Abstract
Objective To assess the accuracy of the AbC-19 Rapid Test lateral flow immunoassay for the detection of previous severe acute respiratory syndrome coronavirus 2 (SARS-CoV-2) infection. Design Test accuracy study. Setting Laboratory based evaluation. Participants 2847 key workers (healthcare staff, fire and rescue officers, and police officers) in England in June 2020 (268 with a previous polymerase chain reaction (PCR) positive result (median 63 days previously), 2579 with unknown previous infection status); and 1995 pre-pandemic blood donors. Main outcome measures AbC-19 sensitivity and specificity, estimated using known negative (pre-pandemic) and known positive (PCR confirmed) samples as reference standards and secondly using the Roche Elecsys anti-nucleoprotein assay, a highly sensitive laboratory immunoassay, as a reference standard in samples from key workers. Results Test result bands were often weak, with positive/negative discordance by three trained laboratory staff for 3.9% of devices. Using consensus readings, for known positive and negative samples sensitivity was 92.5% (95% confidence interval 88.8% to 95.1%) and specificity was 97.9% (97.2% to 98.4%).
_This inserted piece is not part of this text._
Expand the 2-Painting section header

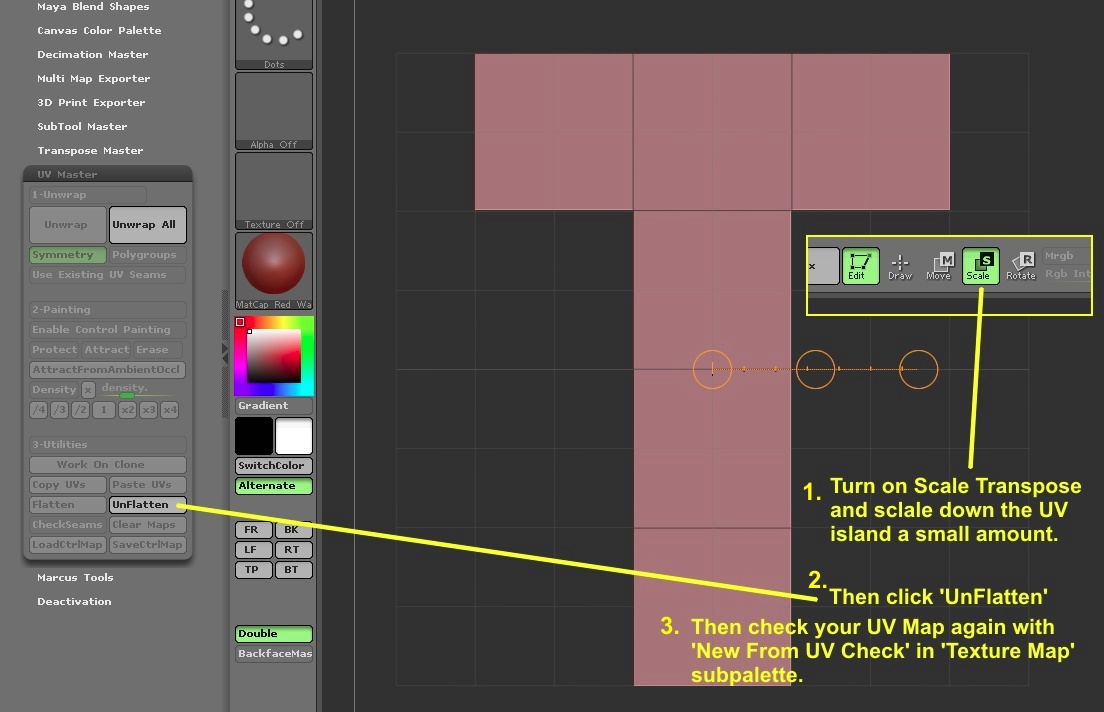pyautogui.click(x=107, y=309)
Using an immunoassay reference standard, sensitivity was 94.2% (90.7% to 96.5%) among PCR confirmed cases but 84.7% (80.6% to 88.1%) among other people with antibodies. This is consistent with AbC-19 being more sensitive when antibody concentrations are higher, as people with PCR confirmation tended to have more severe disease whereas only 62% (218/354) of seropositive participants had had symptoms. If 1 million key workers were tested with AbC-19 and 10% had actually been previously infected, 84 700 true positive and 18 900 false positive results would be projected. The probability that a positive result was correct would be 81.7% (76.8% to 85.8%). Conclusions AbC-19 sensitivity was lower among unselected populations than among PCR confirmed cases of SARS-CoV-2, highlighting the scope for overestimation of assay performance in studies involving only PCR confirmed cases, owing to "spectrum bias."Assuming that 10% of the tested population have had SARS-CoV-2 infection, around one in five key workers testing positive with AbC-19 would be false positives. Study registration ISRCTN 56609224.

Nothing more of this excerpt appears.